---------- Data under study ----------

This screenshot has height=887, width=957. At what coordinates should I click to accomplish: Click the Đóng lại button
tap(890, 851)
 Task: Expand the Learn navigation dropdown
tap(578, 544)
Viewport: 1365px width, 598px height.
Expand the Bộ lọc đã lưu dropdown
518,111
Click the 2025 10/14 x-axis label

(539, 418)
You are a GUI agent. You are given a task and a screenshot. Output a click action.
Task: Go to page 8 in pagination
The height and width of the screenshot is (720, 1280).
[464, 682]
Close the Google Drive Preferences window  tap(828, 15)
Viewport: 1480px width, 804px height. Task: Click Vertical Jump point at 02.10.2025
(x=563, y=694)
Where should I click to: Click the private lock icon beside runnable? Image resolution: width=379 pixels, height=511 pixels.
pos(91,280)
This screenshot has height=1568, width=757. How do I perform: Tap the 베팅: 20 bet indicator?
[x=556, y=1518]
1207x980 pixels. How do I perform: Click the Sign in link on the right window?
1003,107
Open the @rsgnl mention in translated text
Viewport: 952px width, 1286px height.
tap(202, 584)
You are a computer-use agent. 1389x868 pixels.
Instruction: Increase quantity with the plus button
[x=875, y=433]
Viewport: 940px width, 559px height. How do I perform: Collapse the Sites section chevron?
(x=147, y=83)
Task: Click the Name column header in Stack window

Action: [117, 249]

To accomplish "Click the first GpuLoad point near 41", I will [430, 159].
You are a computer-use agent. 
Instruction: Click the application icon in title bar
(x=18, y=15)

----------

Task.
Copy out the full set of entries without altering anything.

Written response.
This screenshot has height=887, width=957. At what coordinates should I click to accomplish: Click the Đóng lại button
tap(890, 851)
 Task: Expand the Learn navigation dropdown
tap(578, 544)
Viewport: 1365px width, 598px height.
Expand the Bộ lọc đã lưu dropdown
518,111
Click the 2025 10/14 x-axis label

(539, 418)
You are a GUI agent. You are given a task and a screenshot. Output a click action.
Task: Go to page 8 in pagination
The height and width of the screenshot is (720, 1280).
[464, 682]
Close the Google Drive Preferences window  tap(828, 15)
Viewport: 1480px width, 804px height. Task: Click Vertical Jump point at 02.10.2025
(x=563, y=694)
Where should I click to: Click the private lock icon beside runnable? Image resolution: width=379 pixels, height=511 pixels.
pos(91,280)
This screenshot has height=1568, width=757. How do I perform: Tap the 베팅: 20 bet indicator?
[x=556, y=1518]
1207x980 pixels. How do I perform: Click the Sign in link on the right window?
1003,107
Open the @rsgnl mention in translated text
Viewport: 952px width, 1286px height.
tap(202, 584)
You are a computer-use agent. 1389x868 pixels.
Instruction: Increase quantity with the plus button
[x=875, y=433]
Viewport: 940px width, 559px height. How do I perform: Collapse the Sites section chevron?
(x=147, y=83)
Task: Click the Name column header in Stack window

Action: [117, 249]

To accomplish "Click the first GpuLoad point near 41", I will [430, 159].
You are a computer-use agent. 
Instruction: Click the application icon in title bar
(x=18, y=15)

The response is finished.